O yani alman futbolunun dönem itibariyle kurtaricisi olarak bakilan adam Basel'e 13 km uzaklikta olan bögründen Hitzfeld'i cikaran Lörach kasabasinda dünyaya geliyor.. Kitaba önsözü Hitzfeld yaziyor hali hazirda.. Öyle ki babasi ve Hitzfeld ayni okula gitmisler.. Baska acidan 5 Ocak 1980 dogumlu. Yani yasitimdir Deisler benim. O yüzden cocuklugundan baslayan hikayenin kahramanlarini taniyoruz ve belki bu yüzden belki de benim bu gibi kitaplara olan düskünlügümden olsa gerek acaip keyif aliyorum..

Deisler'e gelirsek..

..yetenegi dedesinden geliyor olmali zira dede Karl Heberle 50'li yillarda Fransa'nin Strasbourg takiminda forma giymis. Ailesinin durumu orta karar.. Babasi 39 yasinda kalp krizi gecirince erken emekli oluyor. Bu babasinin sansizligi ve Deisler'in sansi olarak yorumlaniyor.. Bebe yasta FV Lorach'a transfer olup 100 gol atiyor.. Akabinde D takiminda ise 215 gol.. Aile cok varlikli degil ve bu yüzden hep baskasinin kramponlarini giyiyor ve ilk kramponunu babasi ona 2,5 mark karsiligi ikinci el bi sey aliyor.. Bu kosullara ragmen hedef olarak hicbir zaman cok para kazanmayi kendisine secmedigini görüyoruz.. O dönem cevresinin en iyisi, en durdurulmazi. "yahu koca Almanyada mutlaka ki benden daha iyileri vardir, oraya gitmem lazim benim" diyor sürekli... Yavas yavas yükseliyor ki blogda Albert Streit ile olan kavgasinda numaradan yere atisini isledigimiz Duisburg'un antrenörü Norbert Meier'dir onu bulan.. O dönemde Gladbachin yetenklerinin basinda ve Deisler'i kesfeden isim budur.. 15 yasinda evden kopus gerceklesiyor zira Gladbach'a yurt yasamina dogru yolculuk yapiyor.. tam anlamiyla futbol bu sekilde hayatinin tamamina yerlesiyor.. O artik kendisi gibi yeteneklerin oldugu futbol okulunda kendisini ispatlama pesindedir..

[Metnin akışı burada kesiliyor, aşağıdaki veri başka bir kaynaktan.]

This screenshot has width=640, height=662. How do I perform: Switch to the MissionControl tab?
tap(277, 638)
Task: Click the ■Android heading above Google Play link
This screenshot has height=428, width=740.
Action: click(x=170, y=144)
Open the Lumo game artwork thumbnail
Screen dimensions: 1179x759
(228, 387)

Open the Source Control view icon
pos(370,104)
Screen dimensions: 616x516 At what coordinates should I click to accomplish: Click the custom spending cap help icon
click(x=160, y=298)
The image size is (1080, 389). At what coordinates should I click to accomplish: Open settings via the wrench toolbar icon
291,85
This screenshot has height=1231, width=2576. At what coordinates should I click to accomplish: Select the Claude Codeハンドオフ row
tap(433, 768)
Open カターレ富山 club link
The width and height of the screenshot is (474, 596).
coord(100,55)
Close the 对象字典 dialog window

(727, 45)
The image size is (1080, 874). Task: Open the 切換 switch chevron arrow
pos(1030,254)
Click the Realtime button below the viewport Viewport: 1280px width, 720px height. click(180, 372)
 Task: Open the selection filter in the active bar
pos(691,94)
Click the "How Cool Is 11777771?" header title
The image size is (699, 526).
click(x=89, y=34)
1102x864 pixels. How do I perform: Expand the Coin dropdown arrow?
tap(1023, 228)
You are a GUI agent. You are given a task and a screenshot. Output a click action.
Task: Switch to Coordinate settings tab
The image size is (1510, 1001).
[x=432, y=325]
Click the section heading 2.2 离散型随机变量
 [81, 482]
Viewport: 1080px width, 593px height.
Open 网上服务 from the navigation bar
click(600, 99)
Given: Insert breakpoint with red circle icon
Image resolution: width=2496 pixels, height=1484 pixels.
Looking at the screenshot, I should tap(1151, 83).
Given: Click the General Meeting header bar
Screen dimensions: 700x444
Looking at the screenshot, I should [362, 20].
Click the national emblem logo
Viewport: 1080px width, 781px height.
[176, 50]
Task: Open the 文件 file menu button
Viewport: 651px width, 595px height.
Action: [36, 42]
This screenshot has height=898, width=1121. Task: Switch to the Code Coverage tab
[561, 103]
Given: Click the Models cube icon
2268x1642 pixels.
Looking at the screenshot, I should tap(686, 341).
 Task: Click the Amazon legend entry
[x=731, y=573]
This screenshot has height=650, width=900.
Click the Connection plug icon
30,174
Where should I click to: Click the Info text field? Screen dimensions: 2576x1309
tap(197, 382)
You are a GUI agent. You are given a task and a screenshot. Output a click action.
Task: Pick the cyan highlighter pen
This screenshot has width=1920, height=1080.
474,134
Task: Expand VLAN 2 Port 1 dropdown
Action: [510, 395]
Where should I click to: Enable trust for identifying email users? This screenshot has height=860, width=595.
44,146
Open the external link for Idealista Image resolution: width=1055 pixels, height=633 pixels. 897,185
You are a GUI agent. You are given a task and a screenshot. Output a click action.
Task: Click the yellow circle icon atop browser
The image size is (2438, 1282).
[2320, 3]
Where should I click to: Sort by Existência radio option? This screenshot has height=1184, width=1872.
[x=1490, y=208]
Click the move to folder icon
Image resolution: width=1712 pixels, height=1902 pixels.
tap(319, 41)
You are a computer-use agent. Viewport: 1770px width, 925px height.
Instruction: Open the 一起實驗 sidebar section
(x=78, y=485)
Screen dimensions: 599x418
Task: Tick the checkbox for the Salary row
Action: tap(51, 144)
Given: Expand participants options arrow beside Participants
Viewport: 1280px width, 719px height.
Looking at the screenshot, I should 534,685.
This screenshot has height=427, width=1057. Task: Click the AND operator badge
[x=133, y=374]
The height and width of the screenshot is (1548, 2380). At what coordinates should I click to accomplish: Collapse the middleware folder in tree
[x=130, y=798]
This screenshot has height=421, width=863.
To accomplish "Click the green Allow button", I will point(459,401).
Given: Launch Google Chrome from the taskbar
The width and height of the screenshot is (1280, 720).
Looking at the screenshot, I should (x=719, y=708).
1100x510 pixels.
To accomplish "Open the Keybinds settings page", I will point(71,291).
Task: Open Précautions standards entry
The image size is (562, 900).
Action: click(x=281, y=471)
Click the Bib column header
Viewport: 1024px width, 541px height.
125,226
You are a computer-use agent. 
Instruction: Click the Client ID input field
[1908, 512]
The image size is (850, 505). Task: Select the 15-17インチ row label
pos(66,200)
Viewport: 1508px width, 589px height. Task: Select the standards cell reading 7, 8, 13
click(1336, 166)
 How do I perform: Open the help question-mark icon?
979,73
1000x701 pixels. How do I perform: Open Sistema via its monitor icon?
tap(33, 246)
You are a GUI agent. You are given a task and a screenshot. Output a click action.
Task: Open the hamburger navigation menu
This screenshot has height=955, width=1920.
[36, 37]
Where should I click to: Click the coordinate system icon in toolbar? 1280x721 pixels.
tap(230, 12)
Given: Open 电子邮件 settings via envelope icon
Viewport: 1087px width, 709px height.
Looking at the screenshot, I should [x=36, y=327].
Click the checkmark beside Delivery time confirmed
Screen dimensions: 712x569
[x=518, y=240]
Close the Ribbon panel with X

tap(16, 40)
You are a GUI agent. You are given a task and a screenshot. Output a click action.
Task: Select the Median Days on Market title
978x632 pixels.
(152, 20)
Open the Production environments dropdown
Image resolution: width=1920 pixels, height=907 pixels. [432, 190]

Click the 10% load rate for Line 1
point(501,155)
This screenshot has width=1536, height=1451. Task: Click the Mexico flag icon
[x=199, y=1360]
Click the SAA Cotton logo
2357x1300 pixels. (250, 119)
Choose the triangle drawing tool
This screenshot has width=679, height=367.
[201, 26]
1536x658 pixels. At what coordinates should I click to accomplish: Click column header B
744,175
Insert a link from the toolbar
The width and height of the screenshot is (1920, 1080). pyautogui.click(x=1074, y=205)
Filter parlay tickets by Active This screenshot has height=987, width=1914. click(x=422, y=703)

Gladbach'daki yurtta tanidik bir isim daha var.. Bugün Liverpool da oynayan Andrey Voronin.. Deisler'den bir yas büyük ve o da bir cikis yolu ariyor kendisine. Odessa'dan gelmis.. Bir gün Deisler saclarini Beatles gibi kestirmek istedigini söylüyor ve kendisine yardim edecek birisini ariyor.. O berber kim ? Elbette sakaci Voronin.. Deisler'in sacini öyle bi kesiyor ki ne düzeltilebilir ne de o halde sokaga cikabilir.. Deisler giriyor yorganin altina iki gün ne okul ne antrenman.. Danisman geliyor sonunda lakin Deisler'i o sekilde görünce gülüp geri dönüyor.. Iki gün sonra normal hayatina sifir numarali saclarla tekrardan baslayabiliyor ancak..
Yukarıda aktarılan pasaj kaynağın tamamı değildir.